___ Raw records
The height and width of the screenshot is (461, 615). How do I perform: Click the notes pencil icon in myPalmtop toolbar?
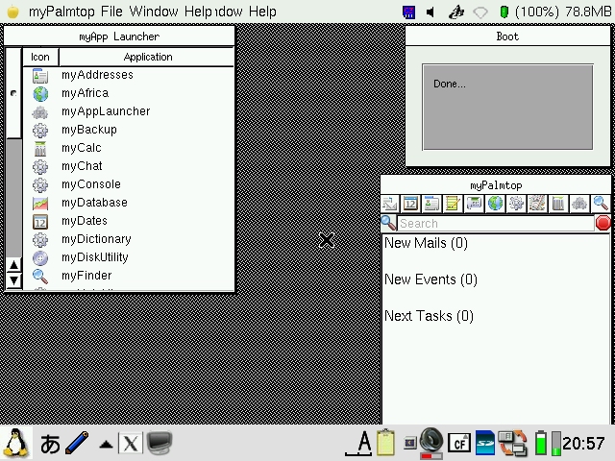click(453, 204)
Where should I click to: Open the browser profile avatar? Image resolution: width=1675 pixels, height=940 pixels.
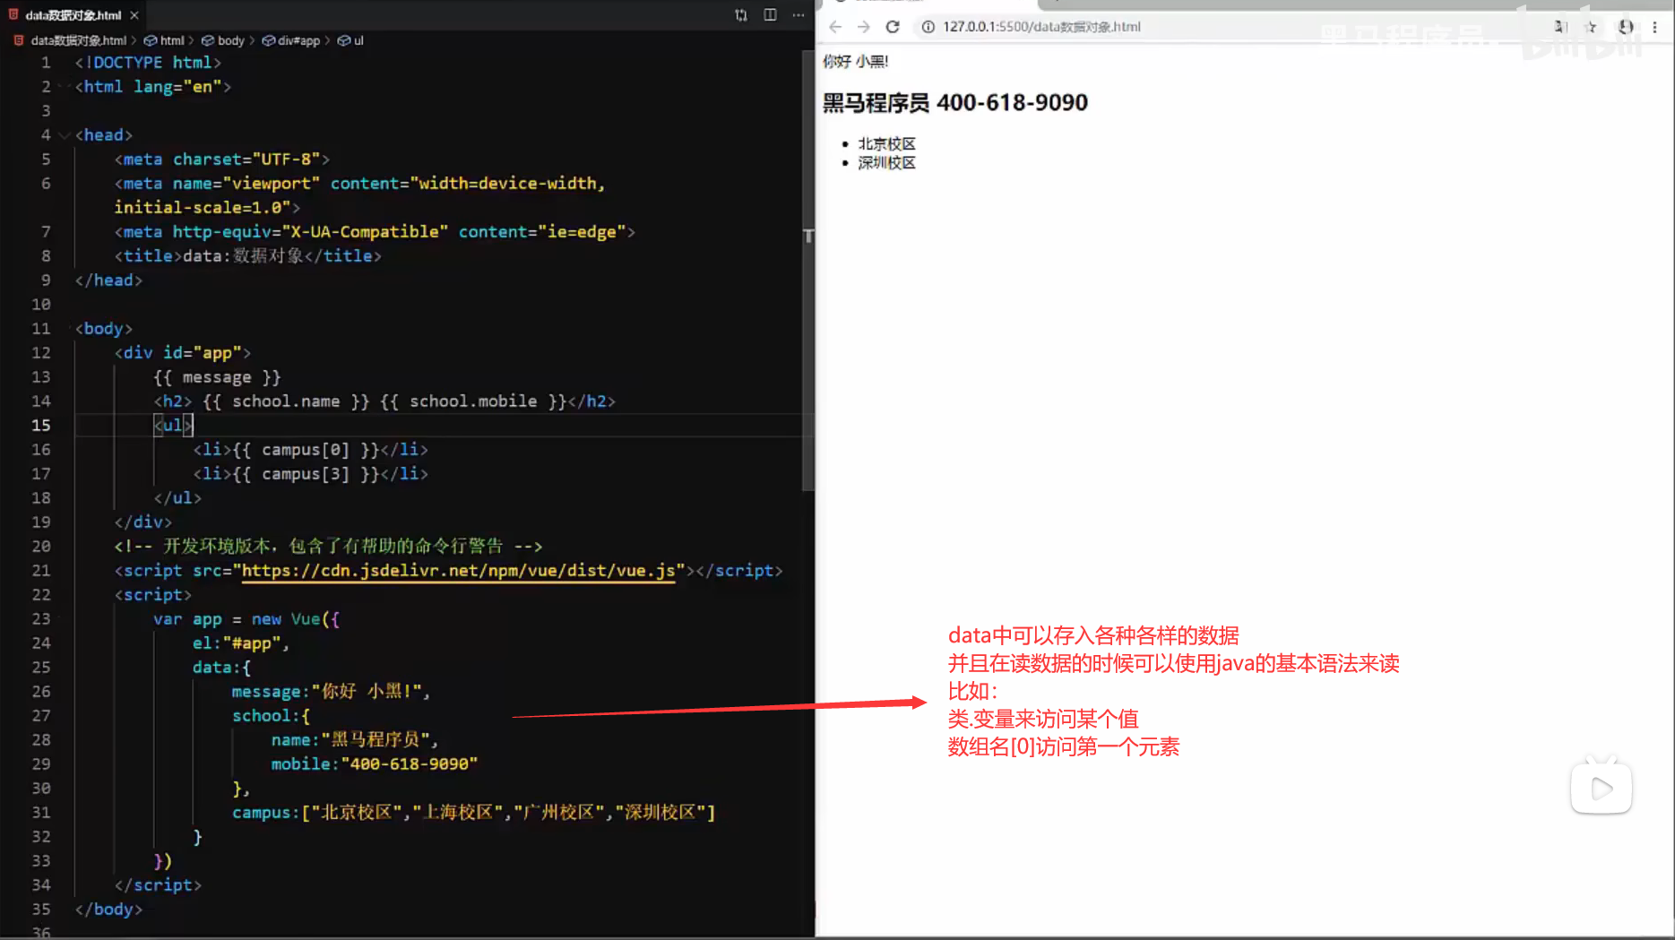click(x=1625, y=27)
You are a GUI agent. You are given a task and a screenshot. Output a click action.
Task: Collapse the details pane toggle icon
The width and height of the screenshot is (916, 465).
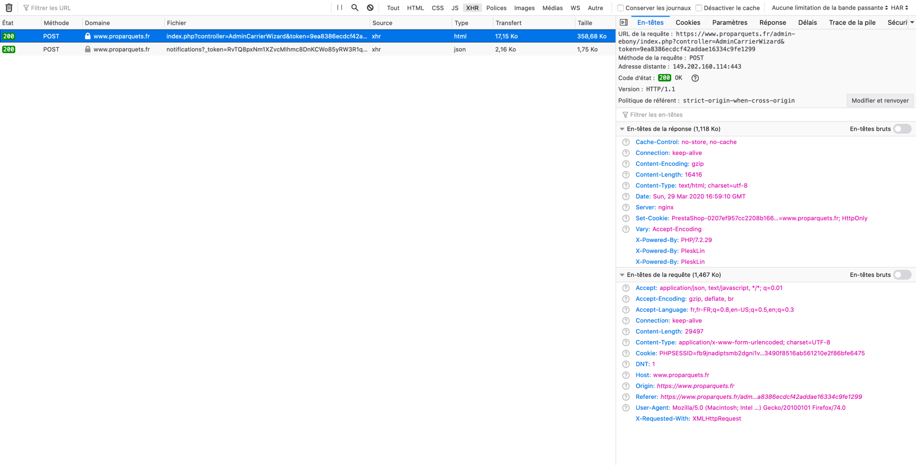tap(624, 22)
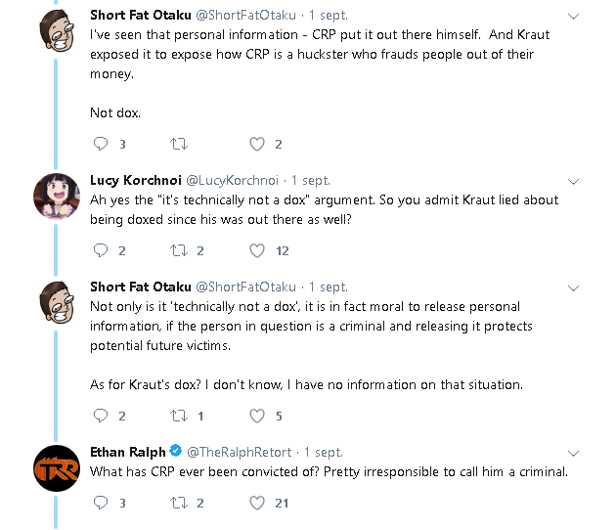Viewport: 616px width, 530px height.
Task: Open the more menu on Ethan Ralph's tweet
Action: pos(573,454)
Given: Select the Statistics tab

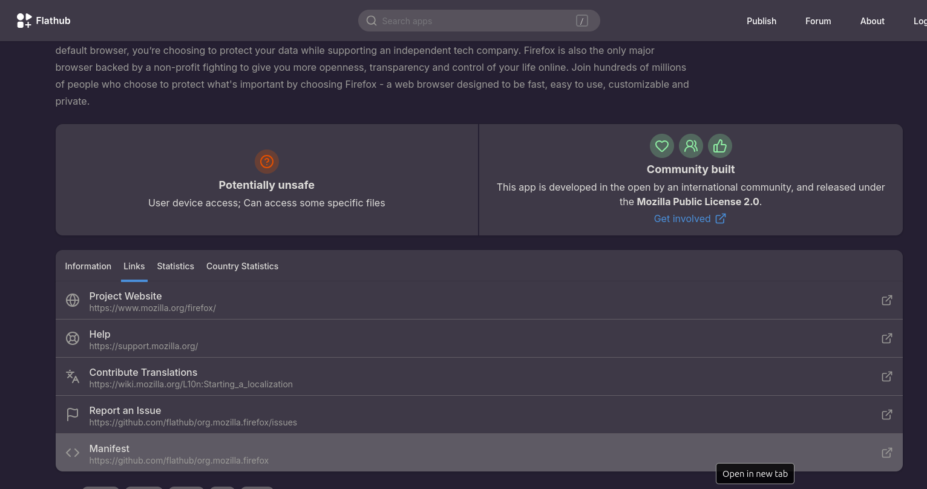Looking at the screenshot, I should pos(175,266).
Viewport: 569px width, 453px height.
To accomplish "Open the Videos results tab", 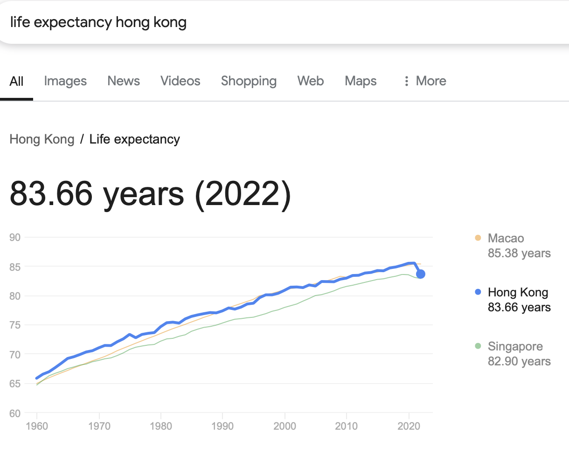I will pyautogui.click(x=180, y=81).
______
Rewrite the part of the items that opens with the line containing "Where should I" and closes with the line containing "click(x=1625, y=27)", replacing "avatar" with "icon" and keeping everything else unchanged. Leave the pictures out of your answer.

Where should I click to: Open the browser profile icon? Image resolution: width=1675 pixels, height=940 pixels.
click(x=1625, y=27)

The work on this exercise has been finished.